In speed slalom, skaters use 3 wheeled skates instead of 4 wheels as it allows them to sprint faster.

=== Freestyle slide ===
In a 40 m long track, the skaters slide in groups of 3 to 4, with the two best advancing to the next round. The first 20 m are for accelerating and the last 20 m, with cones every 1 m, are for sliding.

=== Free jump ===
Skaters jump over a horizontal bar, in incremental heights from 0.40 m to 1.80 m. Similar to athletics' high jump.

==List of slalom moves==
The list of basic moves from easiest to hardest. There are many more moves than the ones shown in the list, and many variations on how to complete each move. The names of these moves may differ between communities.

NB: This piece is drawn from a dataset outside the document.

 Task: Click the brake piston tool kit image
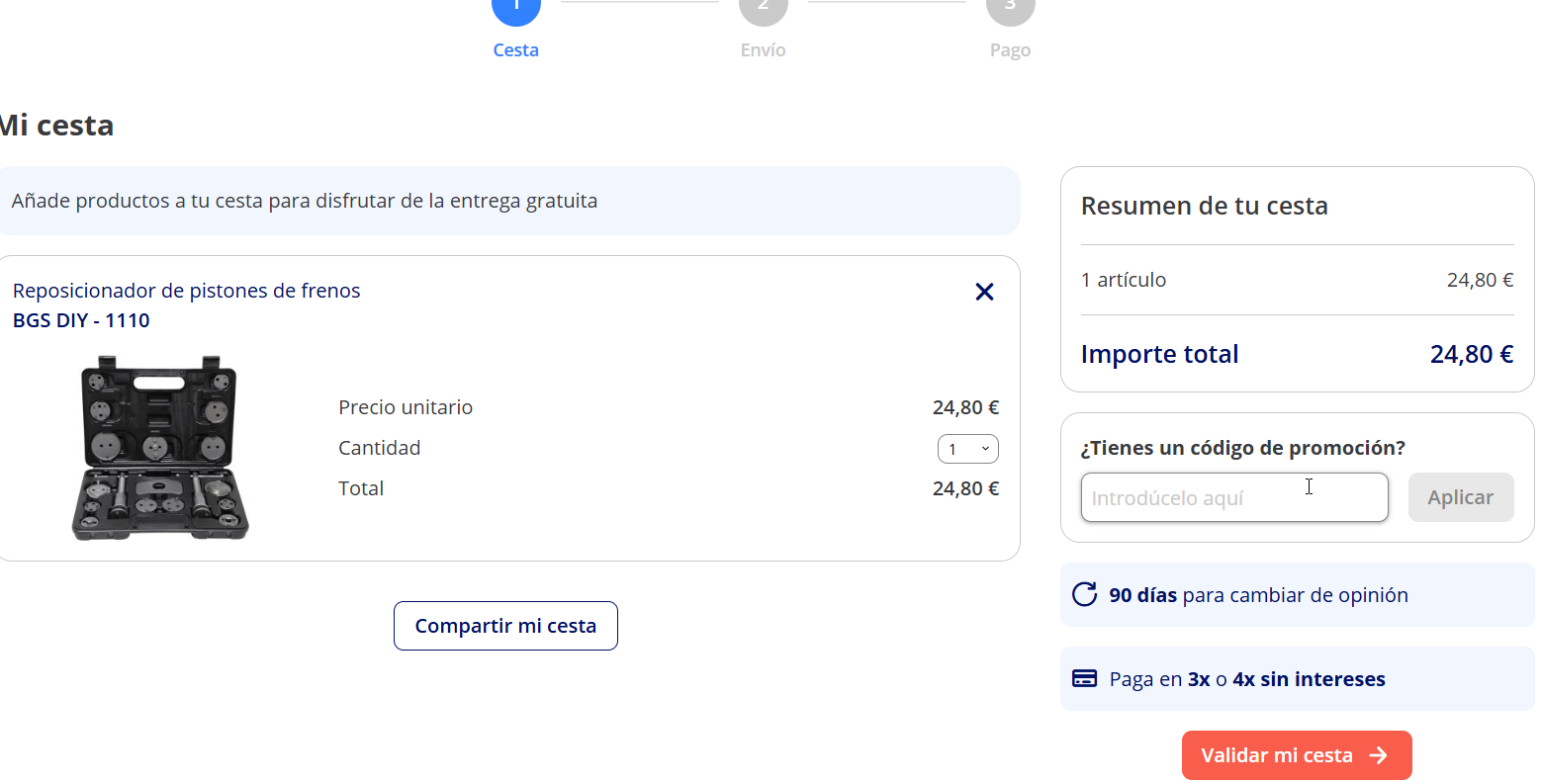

A full list of tricks recognised by World Skate can be found here in the regulations.

Basic

- Forwards Parallel (Fish)
- Forwards Monoline (Snake)
- Forwards Criss-Cross
- Alternating Forwards Cross
- Double Cross
- Forwards One Foot

Beginner

- Backwards Monoline (Snake)
- Backwards Criss-Cross
- Backwards Parallel (Fish)
- Forwards Heel-Toe Snake
- Forwards Heel-Toe Criss-Cross
- Forwards Toe-Toe Snake
- Forwards Heel-Heel Snake
- Forwards Shifted Cross
- Backwards Shifted Cross
- Eagle
- Eagle Cross (Independent)
- Eagle Shifted Cross (Wave)
- Eagle Royal
- Eagle Royal Cross
- Reverse Eagle
- Reverse Eagle Criss-Cross
- Reverse Eagle Shifted Cross
- Fake Side-Surf

Intermediate

- Crazy
- Grapevine (Mabrouk)
- Double Crazy
- Double Crazy Back
- Forwards Stroll
- Backwards Stroll
- Backwards One Foot
- Chapi Chapo
- X
- X 2
- X Jump (Crab Cross)
- Nelson
- Nelson Back
- Nelson Transfer Back (X-Back)
- Sun
- Miniman (Small car 5 Wheels Sitting)
- Pendulum

Advanced

- Alternating Cross
- Crazy Sun
- Mexican
- Italian
- Volte
- Wiper
- Footspin
- Special
- Oliver
- Brush
- Chicken Leg
- Cobra
- Butterfly

Master

- Rocket (Coffee Machine)
- Backwards Rocket
- Christie
- Kasatchok
- Toe Wheeling
- Grabbed Toe Wheeling
- Heel Wheeling
- Grabbed Heel Wheeling
- Screw
- Leaf
- Swan
- Deckchair (Corvo)

==Competitions==
The World Slalom Series Association (WSSA) organised the first World Championships in inline freestyle in 2008. The competition has been held annually since then and in 2015, World Skate recognized it as an official world championships from the organization, known as the Inline Freestyle World Championship. This competition has been part of the World Skate Games since 2017. As of 2024 WSSA no longer organizes major calendar competitions in inline freestyle.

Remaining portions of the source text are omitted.